Watch the sunrise at least once a year, put a lot of marshmallows in your hot chocolate, lie on your back and look at the stars, never buy a coffee table you can’t put your feet on, never pass up a chance to jump on a trampoline, don’t overlook life’s small joys while searching for the big ones.
Tell me, am I finally losing my mind?
When I fell for you, all these years ago, there were so many things about you that appeared simply irresistible.

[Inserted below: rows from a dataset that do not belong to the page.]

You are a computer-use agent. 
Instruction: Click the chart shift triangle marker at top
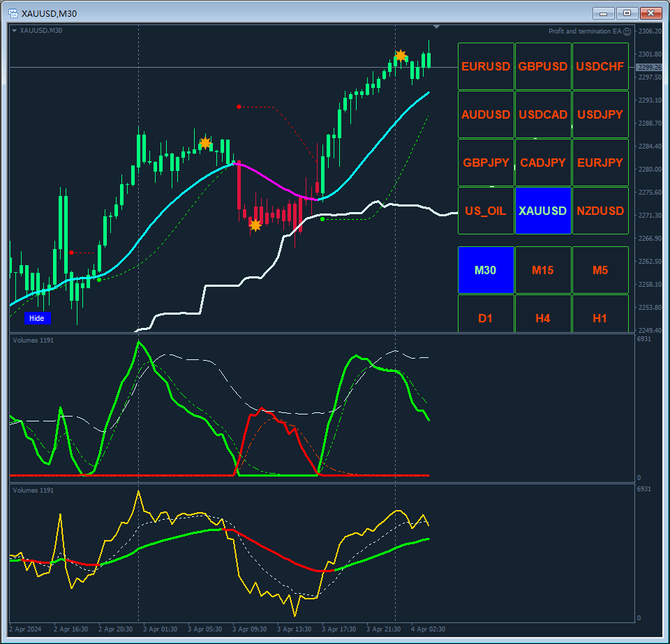(436, 27)
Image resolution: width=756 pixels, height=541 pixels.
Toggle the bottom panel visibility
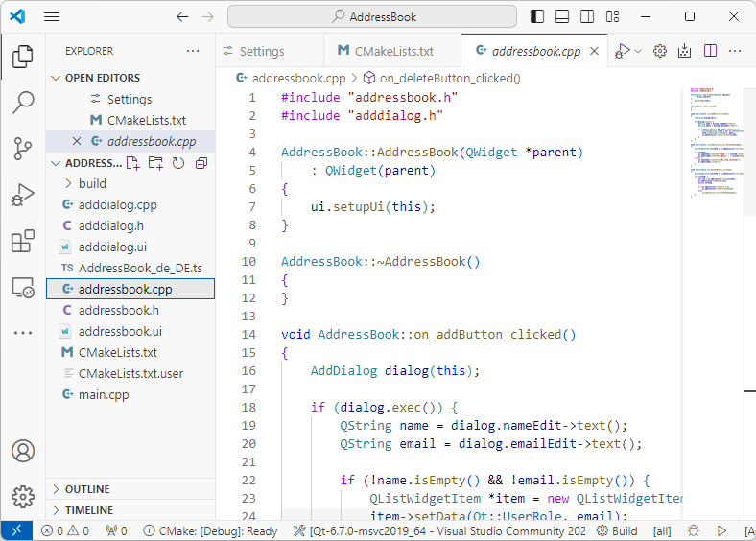[x=562, y=16]

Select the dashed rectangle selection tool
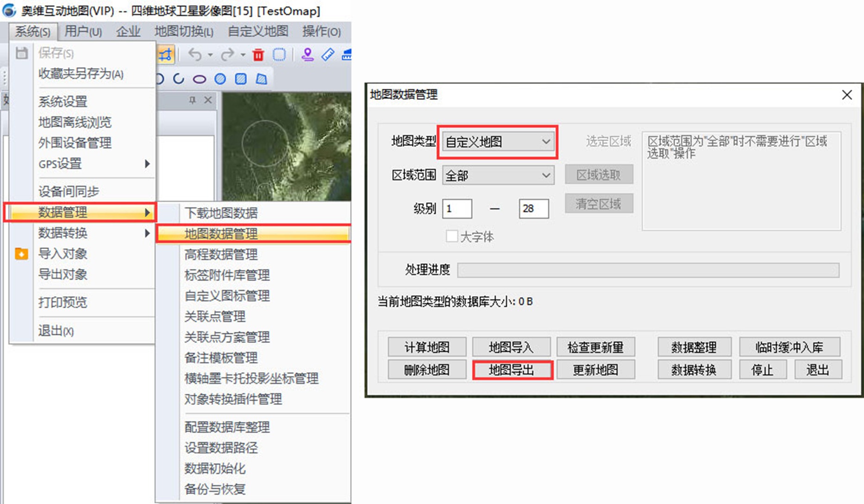click(279, 55)
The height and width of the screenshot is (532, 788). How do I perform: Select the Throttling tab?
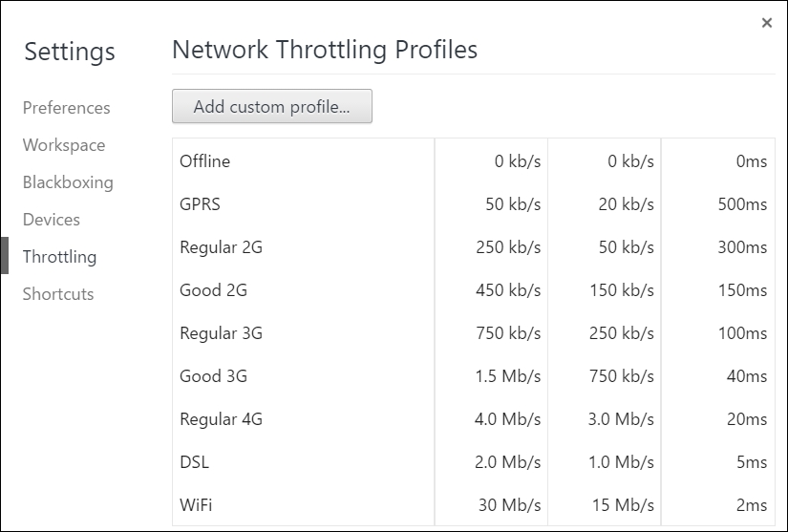[59, 256]
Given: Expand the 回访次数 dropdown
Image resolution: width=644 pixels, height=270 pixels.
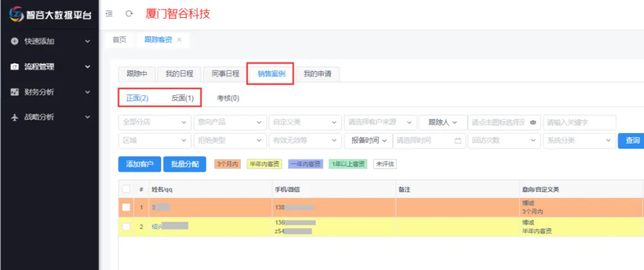Looking at the screenshot, I should pos(504,140).
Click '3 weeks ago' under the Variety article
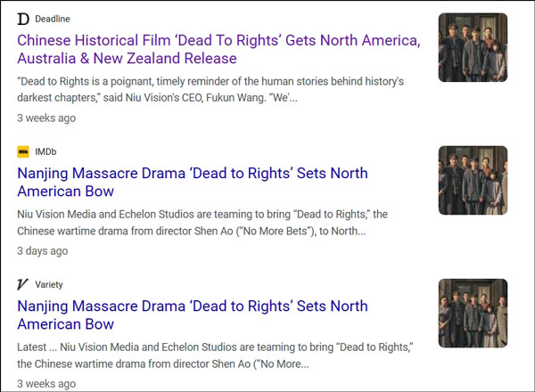Image resolution: width=535 pixels, height=392 pixels. [x=46, y=383]
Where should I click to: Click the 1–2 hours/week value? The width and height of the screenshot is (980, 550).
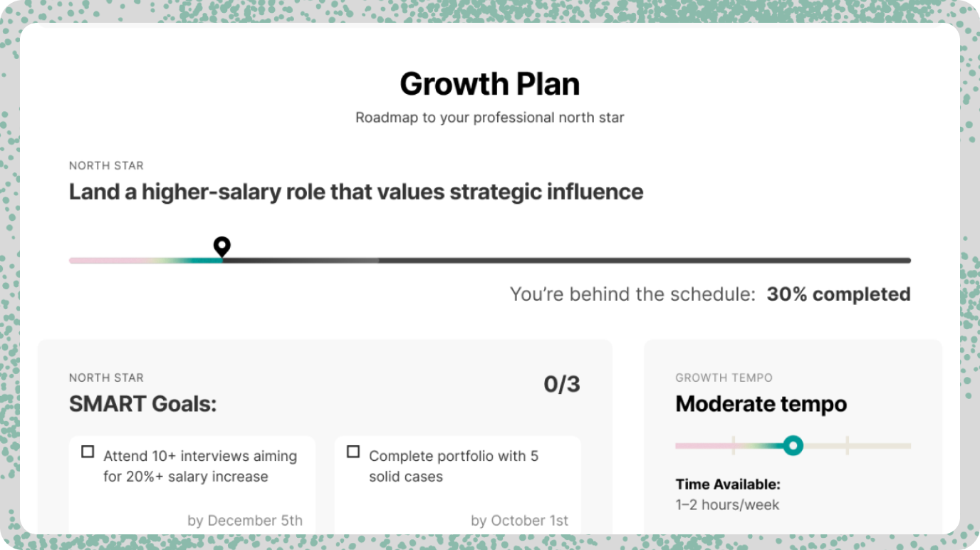point(727,505)
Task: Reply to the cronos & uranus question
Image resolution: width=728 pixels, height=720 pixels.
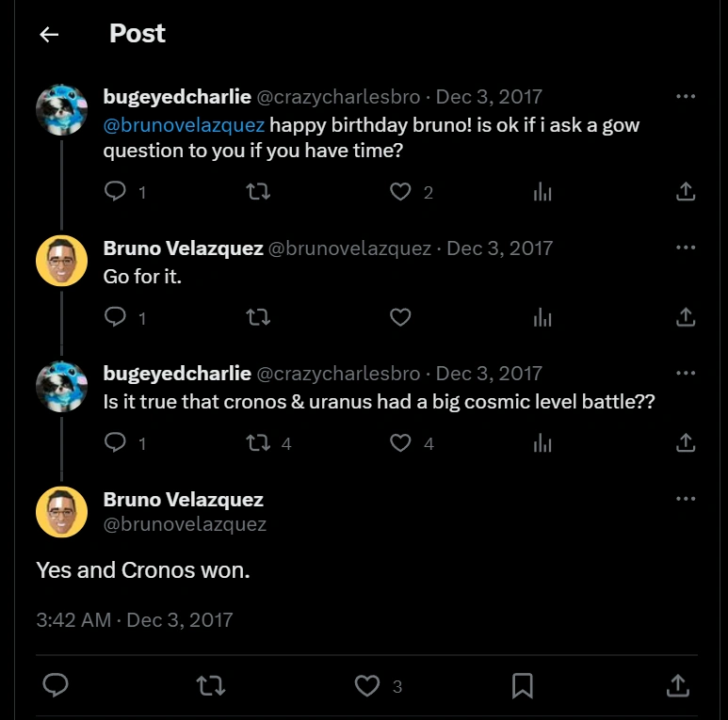Action: (x=115, y=442)
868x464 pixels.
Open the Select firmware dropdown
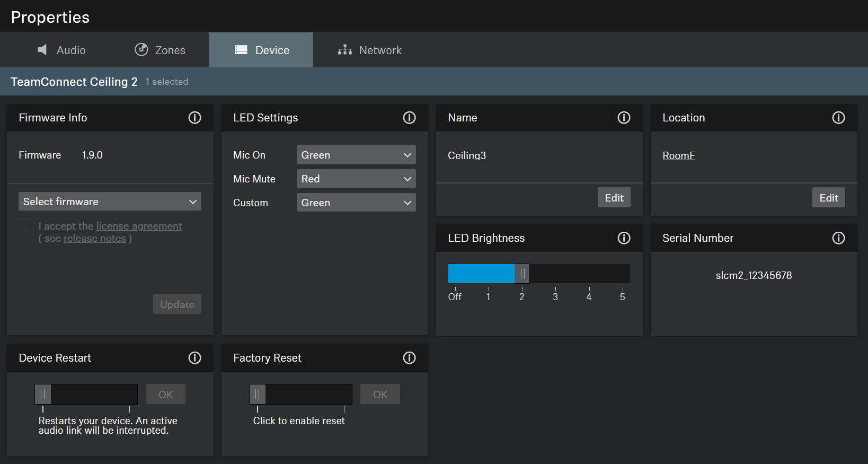coord(110,202)
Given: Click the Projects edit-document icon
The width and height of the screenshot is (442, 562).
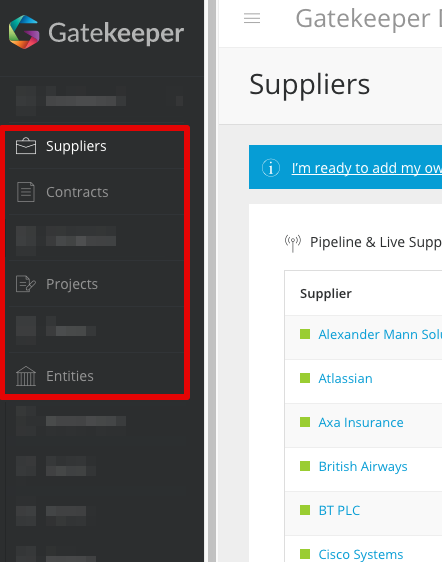Looking at the screenshot, I should tap(26, 284).
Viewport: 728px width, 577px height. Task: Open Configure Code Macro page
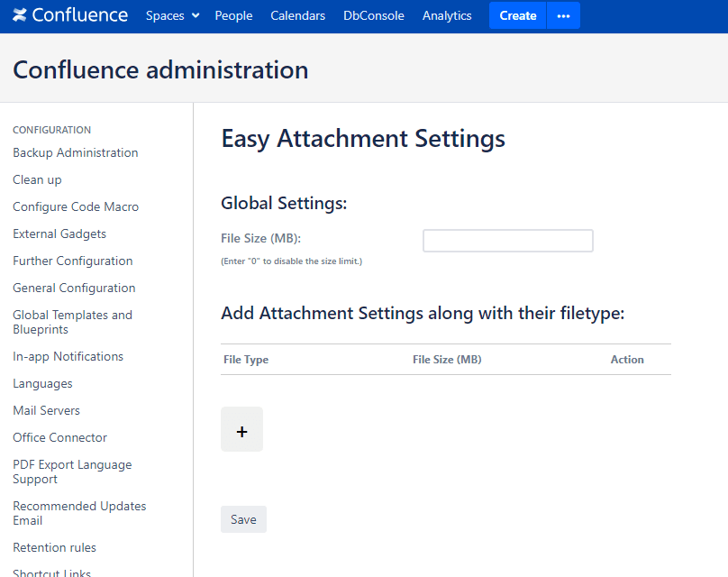pos(76,206)
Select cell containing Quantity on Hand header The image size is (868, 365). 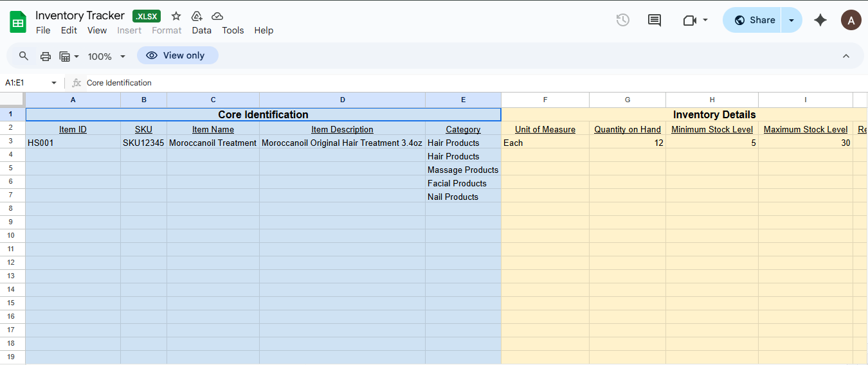point(627,129)
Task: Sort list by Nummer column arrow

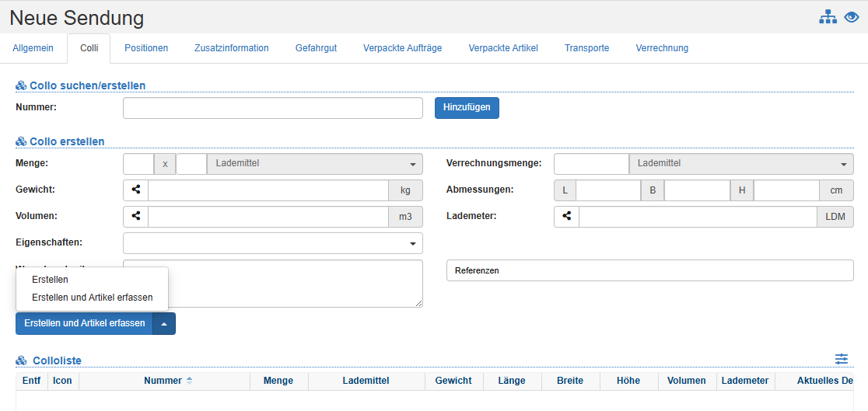Action: click(x=189, y=381)
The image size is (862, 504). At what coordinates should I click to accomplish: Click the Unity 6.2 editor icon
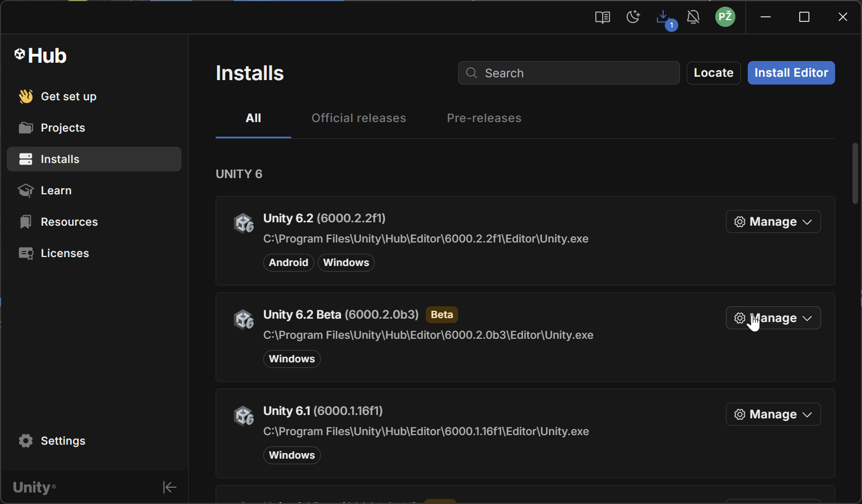(x=244, y=223)
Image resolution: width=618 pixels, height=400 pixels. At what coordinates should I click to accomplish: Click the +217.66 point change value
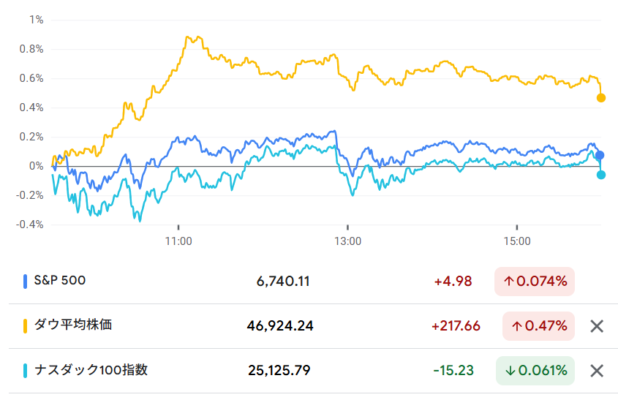coord(456,326)
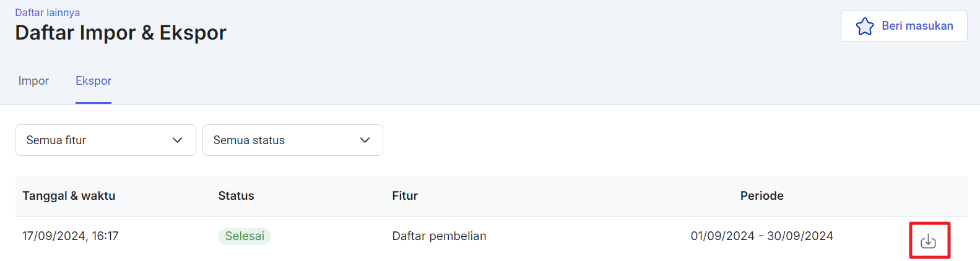Switch to the Impor tab

(x=33, y=81)
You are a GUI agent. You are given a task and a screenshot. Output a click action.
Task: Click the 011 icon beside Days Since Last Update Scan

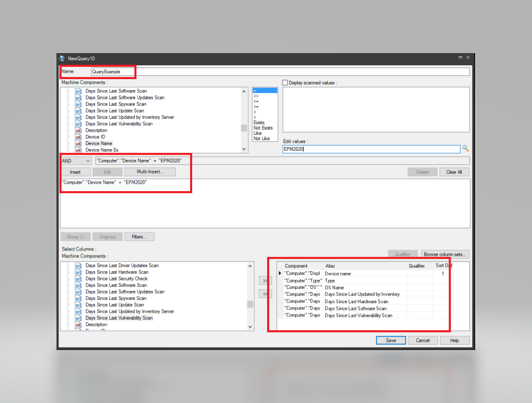(77, 110)
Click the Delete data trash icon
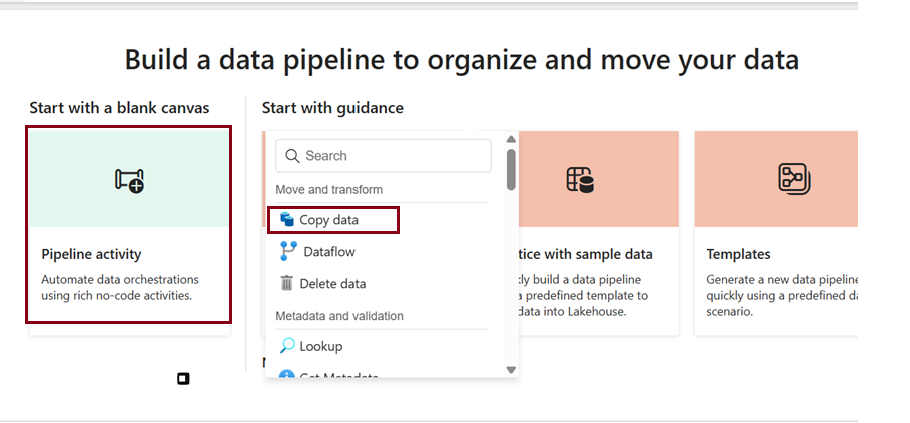This screenshot has width=910, height=423. (287, 283)
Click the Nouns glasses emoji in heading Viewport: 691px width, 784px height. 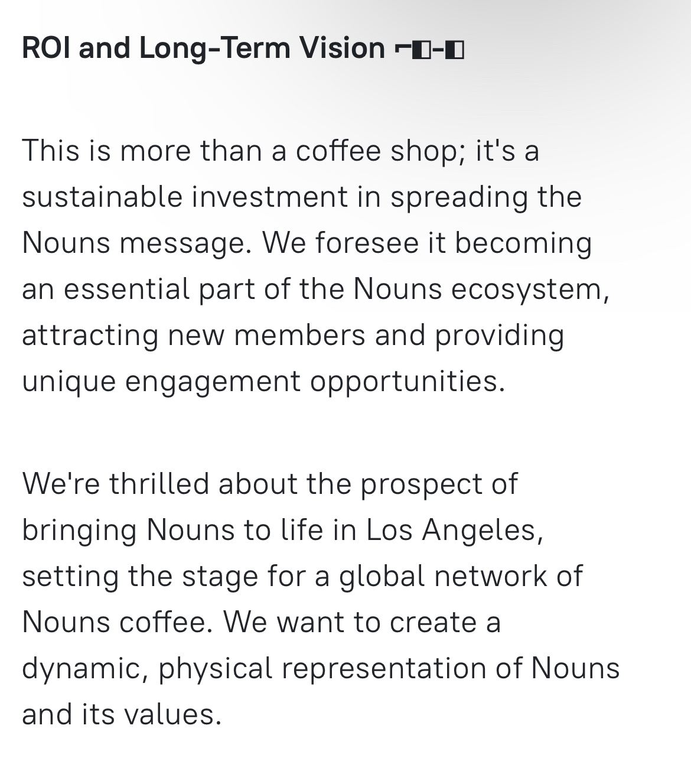(x=429, y=50)
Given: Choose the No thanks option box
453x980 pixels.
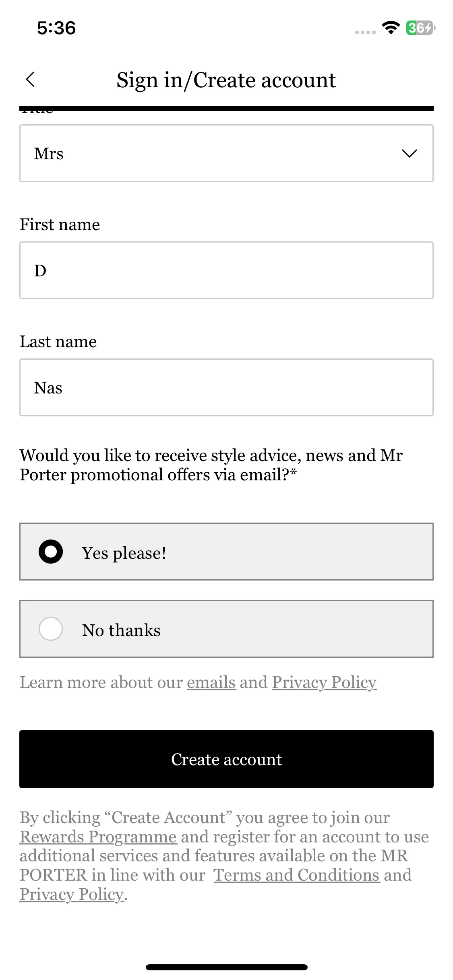Looking at the screenshot, I should coord(226,629).
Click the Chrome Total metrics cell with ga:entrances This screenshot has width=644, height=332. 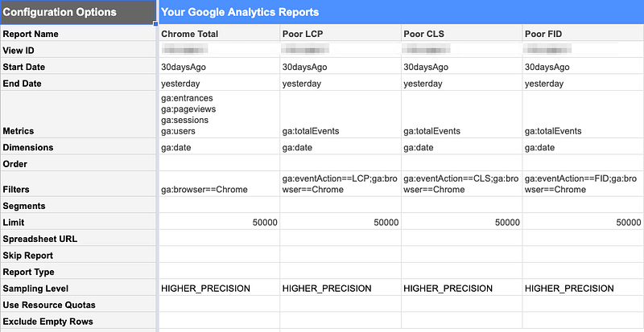tap(219, 114)
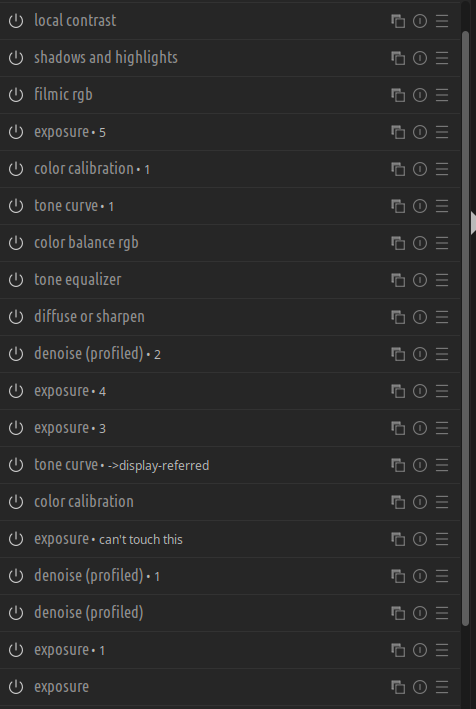The height and width of the screenshot is (709, 476).
Task: Click the vertical scrollbar of module list
Action: coord(466,329)
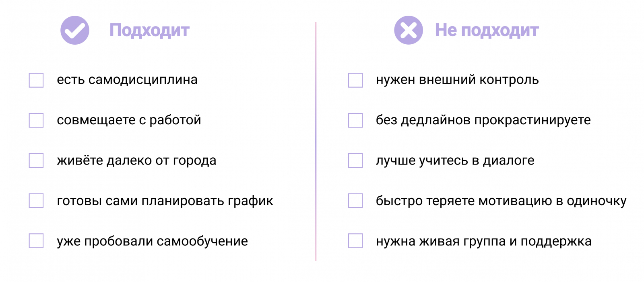Check the 'нужен внешний контроль' checkbox
Viewport: 644px width, 282px height.
coord(355,80)
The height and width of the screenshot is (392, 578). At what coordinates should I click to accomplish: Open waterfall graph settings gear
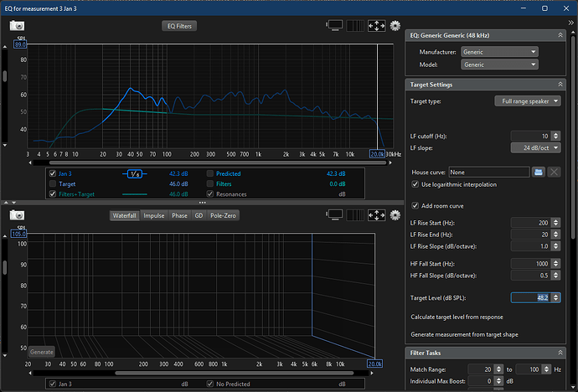[x=395, y=215]
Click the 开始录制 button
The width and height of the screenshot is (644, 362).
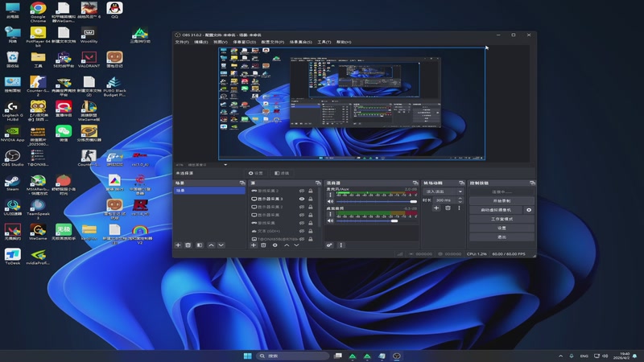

You used to care so much, about the people close to you but also those who had never met you before, you used to be able to sense someone’s sadness in a heartbeat and light up their whole day with a few genuine words and an honest smile.
I remember the way you greeted anybody with an adorable laugh and how you stood up for other people’s rights, not even tolerating a guy with a sexist shirt to breath the same air as you.
And god, you did not just meet all my standards; you are the one who set them for everyone that will follow.
You used to be my perfect secret example of all the good things in our wold and everything that is worth fighting for.
However, when I am looking at you now, I cannot spot any of these things any longer.
You literally do not care about anything any more and where used to be heartwarming empathy is now ignoring silence.
And every one of your ‘jokes’ about women actually breaks my heart because this is not you.
This is not the man I fell for, this is not the guy that I loved so much, with all these beautiful characteristics.
// so tell me, am I losing my mind?
Did you change so much or have I been blended by what I wanted to see in you for so long?
Am I no longer able to trust my judgement?